-- Start Extract --

Assigned to Germany on behalf of the American Joint Distribution Committee in 1945, Trobe was the first representative of a Jewish relief organization to enter the Bergen-Belsen concentration camp. In the chaotic early days after the war, even getting adequate food to survivors was difficult.
Having lost their homes, many Jews were forced to stay in the very camps where they had been held prisoner. On October 1, 1945, Trobe was quoted in the Chicago Tribune as saying, “In General Patton’s realm in Bavaria places can be found with signs forbidding displaced persons to enter towns.”
Not surprisingly, many of the surviving Jews in Germany wished to emigrate, and Trobe helped them to locate relatives in other countries. He later coordinated relief efforts in Italy and had shorter assignments on behalf of survivors in Luxembourg, Libya, and Turkey.
Trobe’s work in Europe ended in 1948. In 1968, he traveled to Vietnam to assess the condition of refugees for the U.S. Agency for International Development.

-- End Extract --

What to work on: In the passage on Trobe's relief work, which concentration camp was he the first representative of a Jewish relief organization to enter?

-- Start Data lines --

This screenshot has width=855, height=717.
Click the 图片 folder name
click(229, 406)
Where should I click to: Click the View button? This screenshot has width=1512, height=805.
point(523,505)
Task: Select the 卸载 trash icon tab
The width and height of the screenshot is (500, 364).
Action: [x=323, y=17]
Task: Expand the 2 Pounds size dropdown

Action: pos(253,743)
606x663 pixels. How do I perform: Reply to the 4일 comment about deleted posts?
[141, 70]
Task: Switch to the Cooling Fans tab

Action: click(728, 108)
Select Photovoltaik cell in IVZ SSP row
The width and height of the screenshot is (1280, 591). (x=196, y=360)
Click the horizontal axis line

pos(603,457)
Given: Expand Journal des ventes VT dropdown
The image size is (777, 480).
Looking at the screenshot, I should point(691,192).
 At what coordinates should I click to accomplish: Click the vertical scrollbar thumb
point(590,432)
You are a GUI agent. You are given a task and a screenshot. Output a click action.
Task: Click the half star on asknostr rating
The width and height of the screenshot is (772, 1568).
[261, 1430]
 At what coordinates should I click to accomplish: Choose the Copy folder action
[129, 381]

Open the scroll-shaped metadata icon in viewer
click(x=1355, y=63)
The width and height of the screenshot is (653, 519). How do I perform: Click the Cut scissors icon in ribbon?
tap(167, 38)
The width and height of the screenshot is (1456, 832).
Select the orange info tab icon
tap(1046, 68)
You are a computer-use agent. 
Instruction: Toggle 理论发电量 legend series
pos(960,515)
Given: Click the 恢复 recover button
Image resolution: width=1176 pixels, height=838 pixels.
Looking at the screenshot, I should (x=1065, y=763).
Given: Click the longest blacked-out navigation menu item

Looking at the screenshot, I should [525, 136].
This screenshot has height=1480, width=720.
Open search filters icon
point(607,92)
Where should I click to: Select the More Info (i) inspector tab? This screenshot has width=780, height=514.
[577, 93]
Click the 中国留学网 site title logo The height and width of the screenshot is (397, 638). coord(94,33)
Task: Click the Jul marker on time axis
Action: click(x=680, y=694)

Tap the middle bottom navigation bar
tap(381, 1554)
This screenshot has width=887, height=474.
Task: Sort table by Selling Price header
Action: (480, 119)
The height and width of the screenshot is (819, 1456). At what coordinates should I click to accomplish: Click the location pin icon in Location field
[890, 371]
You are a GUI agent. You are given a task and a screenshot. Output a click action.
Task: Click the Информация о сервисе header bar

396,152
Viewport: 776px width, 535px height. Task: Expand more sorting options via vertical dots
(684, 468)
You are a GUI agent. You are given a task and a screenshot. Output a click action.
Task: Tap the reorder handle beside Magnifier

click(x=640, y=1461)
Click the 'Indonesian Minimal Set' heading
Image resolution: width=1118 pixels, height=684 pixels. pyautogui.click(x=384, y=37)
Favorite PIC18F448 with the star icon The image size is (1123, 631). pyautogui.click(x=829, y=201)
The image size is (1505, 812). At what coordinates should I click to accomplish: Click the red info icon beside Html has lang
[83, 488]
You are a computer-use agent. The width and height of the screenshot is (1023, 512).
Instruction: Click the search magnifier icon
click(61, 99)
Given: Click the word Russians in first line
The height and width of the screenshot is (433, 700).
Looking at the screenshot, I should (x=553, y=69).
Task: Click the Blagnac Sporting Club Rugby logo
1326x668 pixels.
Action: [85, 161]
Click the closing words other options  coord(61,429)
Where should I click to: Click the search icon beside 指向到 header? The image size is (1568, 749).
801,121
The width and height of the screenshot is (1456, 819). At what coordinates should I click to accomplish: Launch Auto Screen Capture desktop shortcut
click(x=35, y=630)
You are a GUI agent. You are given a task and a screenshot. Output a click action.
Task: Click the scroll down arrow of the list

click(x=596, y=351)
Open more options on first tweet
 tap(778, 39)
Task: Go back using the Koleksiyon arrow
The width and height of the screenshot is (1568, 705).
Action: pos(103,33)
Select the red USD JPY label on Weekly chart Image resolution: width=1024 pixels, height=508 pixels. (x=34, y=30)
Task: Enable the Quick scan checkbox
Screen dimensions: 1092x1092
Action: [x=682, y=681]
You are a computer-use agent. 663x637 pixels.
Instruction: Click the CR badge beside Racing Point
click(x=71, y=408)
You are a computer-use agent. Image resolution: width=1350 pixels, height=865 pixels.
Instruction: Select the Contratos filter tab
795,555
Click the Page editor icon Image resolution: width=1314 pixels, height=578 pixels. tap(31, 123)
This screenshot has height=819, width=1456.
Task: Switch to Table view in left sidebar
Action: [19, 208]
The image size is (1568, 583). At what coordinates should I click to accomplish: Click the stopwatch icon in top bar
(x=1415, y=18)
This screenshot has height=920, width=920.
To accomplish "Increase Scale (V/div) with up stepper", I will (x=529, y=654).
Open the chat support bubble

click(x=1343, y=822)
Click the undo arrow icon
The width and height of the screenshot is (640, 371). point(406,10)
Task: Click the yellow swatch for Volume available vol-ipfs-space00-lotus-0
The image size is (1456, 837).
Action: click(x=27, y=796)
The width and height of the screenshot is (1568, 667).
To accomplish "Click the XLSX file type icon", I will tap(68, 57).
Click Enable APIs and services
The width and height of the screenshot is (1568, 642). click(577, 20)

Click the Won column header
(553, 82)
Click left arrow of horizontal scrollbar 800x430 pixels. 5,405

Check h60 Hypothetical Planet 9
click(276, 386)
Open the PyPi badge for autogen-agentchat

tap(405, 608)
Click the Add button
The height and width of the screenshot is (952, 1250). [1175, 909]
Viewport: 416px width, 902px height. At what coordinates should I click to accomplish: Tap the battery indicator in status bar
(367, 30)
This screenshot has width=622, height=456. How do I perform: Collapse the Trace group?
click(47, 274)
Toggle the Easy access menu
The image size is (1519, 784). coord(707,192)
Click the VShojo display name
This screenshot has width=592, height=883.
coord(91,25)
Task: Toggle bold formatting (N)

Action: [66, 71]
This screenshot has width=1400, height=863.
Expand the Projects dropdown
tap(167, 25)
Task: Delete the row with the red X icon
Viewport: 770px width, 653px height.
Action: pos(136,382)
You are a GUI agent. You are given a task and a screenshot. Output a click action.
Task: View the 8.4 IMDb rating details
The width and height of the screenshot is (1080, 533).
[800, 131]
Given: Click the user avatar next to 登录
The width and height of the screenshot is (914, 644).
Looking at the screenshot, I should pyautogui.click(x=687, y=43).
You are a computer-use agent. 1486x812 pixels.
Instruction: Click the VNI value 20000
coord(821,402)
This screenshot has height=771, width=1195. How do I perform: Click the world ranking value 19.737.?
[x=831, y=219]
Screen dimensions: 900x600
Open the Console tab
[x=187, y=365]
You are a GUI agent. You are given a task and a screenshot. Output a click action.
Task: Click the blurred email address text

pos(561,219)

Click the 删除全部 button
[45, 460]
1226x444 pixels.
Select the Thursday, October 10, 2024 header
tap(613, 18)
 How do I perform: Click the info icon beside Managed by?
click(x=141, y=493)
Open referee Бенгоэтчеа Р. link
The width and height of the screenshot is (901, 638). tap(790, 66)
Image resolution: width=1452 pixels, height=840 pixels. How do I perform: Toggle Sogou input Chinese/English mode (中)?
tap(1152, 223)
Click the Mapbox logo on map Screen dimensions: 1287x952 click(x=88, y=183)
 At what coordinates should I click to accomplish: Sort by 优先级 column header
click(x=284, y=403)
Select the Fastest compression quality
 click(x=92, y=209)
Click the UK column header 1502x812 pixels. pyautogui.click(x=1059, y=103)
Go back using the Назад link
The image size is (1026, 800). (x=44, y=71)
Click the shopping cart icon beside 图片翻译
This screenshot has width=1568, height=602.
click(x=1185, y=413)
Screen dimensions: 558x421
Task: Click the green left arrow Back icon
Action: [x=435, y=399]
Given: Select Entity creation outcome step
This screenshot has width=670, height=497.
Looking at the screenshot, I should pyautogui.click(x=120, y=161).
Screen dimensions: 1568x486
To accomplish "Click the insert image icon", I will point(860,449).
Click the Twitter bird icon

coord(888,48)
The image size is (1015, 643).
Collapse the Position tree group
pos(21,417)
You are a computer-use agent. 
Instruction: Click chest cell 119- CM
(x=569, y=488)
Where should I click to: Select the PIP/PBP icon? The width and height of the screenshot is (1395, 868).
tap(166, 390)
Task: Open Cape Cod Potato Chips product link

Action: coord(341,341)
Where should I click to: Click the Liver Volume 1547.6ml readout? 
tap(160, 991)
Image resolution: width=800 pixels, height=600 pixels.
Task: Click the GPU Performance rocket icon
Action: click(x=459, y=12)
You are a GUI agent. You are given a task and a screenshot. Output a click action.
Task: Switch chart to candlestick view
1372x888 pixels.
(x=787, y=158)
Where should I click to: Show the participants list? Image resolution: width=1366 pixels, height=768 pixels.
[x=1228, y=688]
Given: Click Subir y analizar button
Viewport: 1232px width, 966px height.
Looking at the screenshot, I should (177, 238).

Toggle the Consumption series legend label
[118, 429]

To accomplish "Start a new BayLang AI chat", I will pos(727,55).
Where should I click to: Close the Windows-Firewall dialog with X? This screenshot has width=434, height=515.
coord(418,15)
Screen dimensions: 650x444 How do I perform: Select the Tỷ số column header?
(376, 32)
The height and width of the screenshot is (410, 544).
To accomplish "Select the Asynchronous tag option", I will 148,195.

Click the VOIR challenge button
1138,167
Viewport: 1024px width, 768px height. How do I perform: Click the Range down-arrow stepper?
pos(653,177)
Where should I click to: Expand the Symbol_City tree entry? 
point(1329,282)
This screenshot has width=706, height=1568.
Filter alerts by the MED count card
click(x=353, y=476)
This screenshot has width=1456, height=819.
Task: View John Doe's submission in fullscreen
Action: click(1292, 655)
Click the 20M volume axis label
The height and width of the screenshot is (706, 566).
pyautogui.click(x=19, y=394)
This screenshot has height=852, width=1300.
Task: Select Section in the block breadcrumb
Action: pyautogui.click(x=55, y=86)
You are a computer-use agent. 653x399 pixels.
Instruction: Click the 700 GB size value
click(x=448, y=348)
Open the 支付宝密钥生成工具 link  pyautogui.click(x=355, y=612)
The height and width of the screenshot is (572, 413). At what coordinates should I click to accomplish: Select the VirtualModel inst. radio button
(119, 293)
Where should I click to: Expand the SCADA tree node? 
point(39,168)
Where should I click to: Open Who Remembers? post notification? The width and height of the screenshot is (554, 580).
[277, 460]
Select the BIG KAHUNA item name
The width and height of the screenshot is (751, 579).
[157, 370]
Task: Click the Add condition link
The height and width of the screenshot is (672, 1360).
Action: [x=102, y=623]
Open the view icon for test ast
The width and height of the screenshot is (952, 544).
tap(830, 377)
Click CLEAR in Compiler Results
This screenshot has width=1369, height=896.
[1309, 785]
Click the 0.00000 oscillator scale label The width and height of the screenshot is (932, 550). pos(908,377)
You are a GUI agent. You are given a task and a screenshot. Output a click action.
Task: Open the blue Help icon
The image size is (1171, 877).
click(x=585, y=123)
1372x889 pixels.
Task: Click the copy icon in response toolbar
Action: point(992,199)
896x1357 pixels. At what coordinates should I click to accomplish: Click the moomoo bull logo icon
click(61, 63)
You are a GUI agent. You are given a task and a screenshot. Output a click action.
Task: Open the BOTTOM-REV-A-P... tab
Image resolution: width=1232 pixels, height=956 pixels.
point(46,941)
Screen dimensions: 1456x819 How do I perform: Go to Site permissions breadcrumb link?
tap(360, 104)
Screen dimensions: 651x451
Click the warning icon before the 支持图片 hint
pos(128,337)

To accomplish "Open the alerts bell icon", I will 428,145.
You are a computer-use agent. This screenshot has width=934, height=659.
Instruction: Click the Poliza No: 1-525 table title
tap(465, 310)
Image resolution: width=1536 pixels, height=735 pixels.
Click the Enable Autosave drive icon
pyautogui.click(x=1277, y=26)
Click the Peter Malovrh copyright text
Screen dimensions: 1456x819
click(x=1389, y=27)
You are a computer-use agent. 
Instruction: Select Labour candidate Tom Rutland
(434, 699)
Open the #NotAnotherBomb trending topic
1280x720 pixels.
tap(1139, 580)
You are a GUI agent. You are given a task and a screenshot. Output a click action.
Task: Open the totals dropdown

-- End Data lines --

Answer for the task: Bergen-Belsen